It had to come up one level. Common LISP even then had about 2,000 primitives. I didn’t like that. What I liked was the original LISP, which had car, cdr, cons, and cond, but that was too little. Common LISP was way too big, but a stripped-down version of APL was in the middle with about 50 operations. It’s about the same size as C. But the thing about the languages that I implement is that there are no libraries: those 50 operations are it. Everybody builds from there, and the resulting programs are extremely short.

BC There the problem did serve as a motivator. You had this massive amount of data, and you needed a language that could deal with that large amount of data in a first-class fashion. Did other people around you see the expressive power, because even at that time I would assume that APL was beginning to wane a bit?

AW APL peaked in the ’70s, but in the finance industry APL was very strong, so there was no difficulty in doing my own APL version.

BC How did your own APL differ from the original? Did you change the primitives that were being exported?

AW The primitives were a little different; the grammar was pretty much the same.
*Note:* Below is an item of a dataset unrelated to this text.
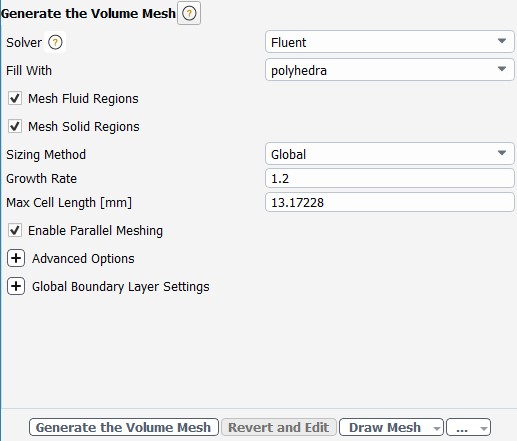517x441 pixels.
Task: Open the ellipsis more-options arrow menu
Action: 484,428
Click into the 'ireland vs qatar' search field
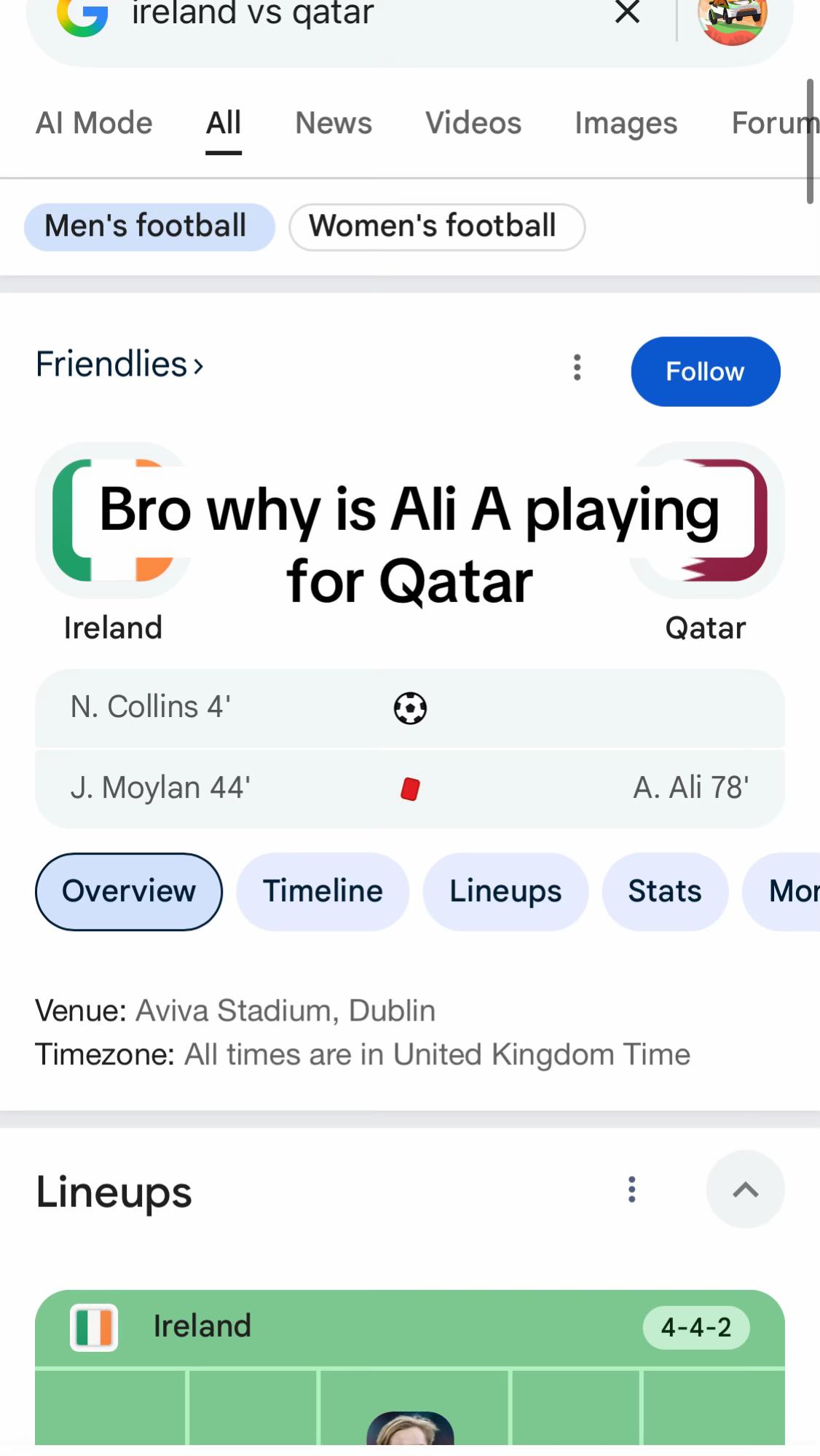 [357, 15]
The syntax was the same.

The vocabulary was very similar, but not enough to be anything close to portable. BC I’m sure that practitioners who know APL only by reputation are going to wonder if it used the same wonky characters as the original APL.

AW Yes, at Morgan Stanley I did use the APL characters, but on my next iteration, K, which was in ’92, I gave up on those characters.

BC Why did you give up on them? And how did you feel about giving up on the characters?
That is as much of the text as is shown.